13 Mr Levine of counsel appeared for the Applicant. Mr Levine contended that there is a triable issue as to whether the “main purpose, if not the true purpose” of the loans was to provide funds to the Applicant to refinance the property and the “interposition” of the corporate entity “was a sham, pretence or absolutely unnecessary” and was done in order to avoid the application of the Code. Mr Levine contended that there is also a triable issue as to whether the first loan was to be applied wholly or predominantly for a Code purpose. In the alternative, Mr Levine contended that the mortgage of the Applicant’s property constitutes a credit contract for the purposes of the Code.
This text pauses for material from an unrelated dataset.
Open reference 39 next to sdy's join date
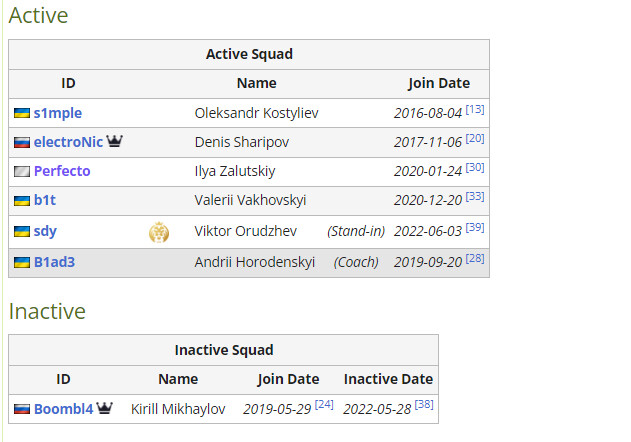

summary judgment principles
14 The power of the Court to grant summary judgment is contained in s 31A of the Act. That section provides as follows:
31A Summary judgment
(1) The Court may give judgment for one party against another in relation to the whole or any part of a proceeding if:
(a) the first party is prosecuting the proceeding or that part of the proceeding; and
(b) the Court is satisfied that the other party has no reasonable prospect of successfully defending the proceeding or that part of the proceeding.
(2) The Court may give judgment for one party against another in relation to the whole or any part of a proceeding if:
(a) the first party is defending the proceeding or that part of the proceeding; and
(b) the Court is satisfied that the other party has no reasonable prospect of successfully prosecuting the proceeding or that part of the proceeding.
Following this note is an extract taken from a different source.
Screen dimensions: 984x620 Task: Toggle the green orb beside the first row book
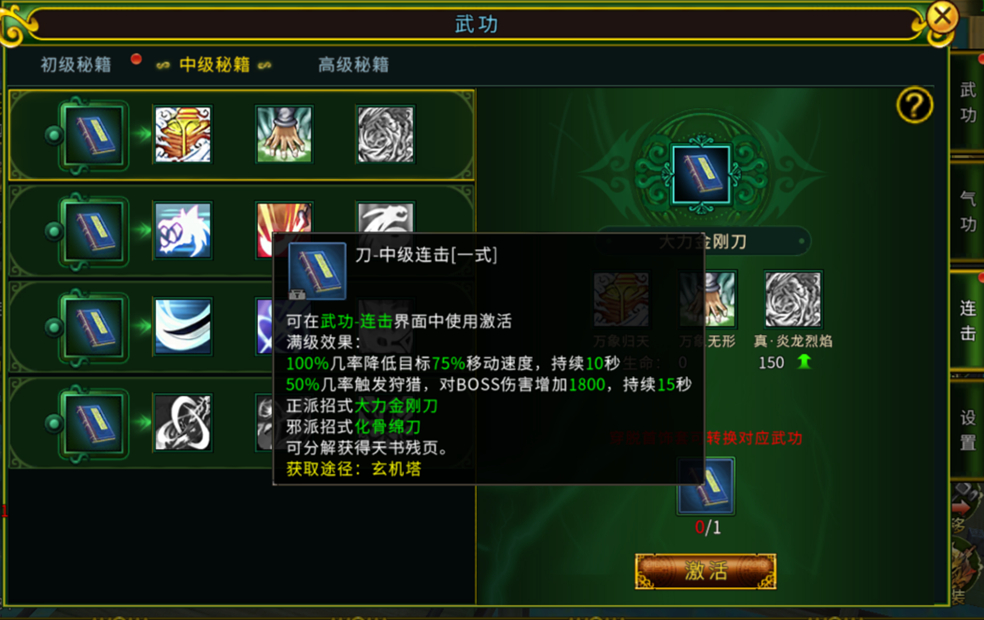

(3) For the purposes of this section, a defence or a proceeding or part of a proceeding need not be:
(a) hopeless; or
(b) bound to fail;
for it to have no reasonable prospect of success.
(4) This section does not limit any powers that the Court has apart from this section.
(5) This section does not apply to criminal proceedings.
15 The applicable principles to apply in determining the application for summary dismissal were not in dispute and are set out in Spencer v Commonwealth (2010) 241 CLR 118; [2010] HCA 28. Chief Justice French and Gummow J stated at [24]–[25] (footnotes omitted):
24. The exercise of powers to summarily terminate proceedings must always be attended with caution. That is so whether such disposition is sought on the basis that the pleadings fail to disclose a reasonable cause of action or on the basis that the action is frivolous or vexatious or an abuse of process. The same applies where such a disposition is sought in a summary judgment application supported by evidence. As to the latter, this Court in Fancourt v Mercantile Credits Ltd said:
"The power to order summary or final judgment is one that should be exercised with great care and should never be exercised unless it is clear that there is no real question to be tried."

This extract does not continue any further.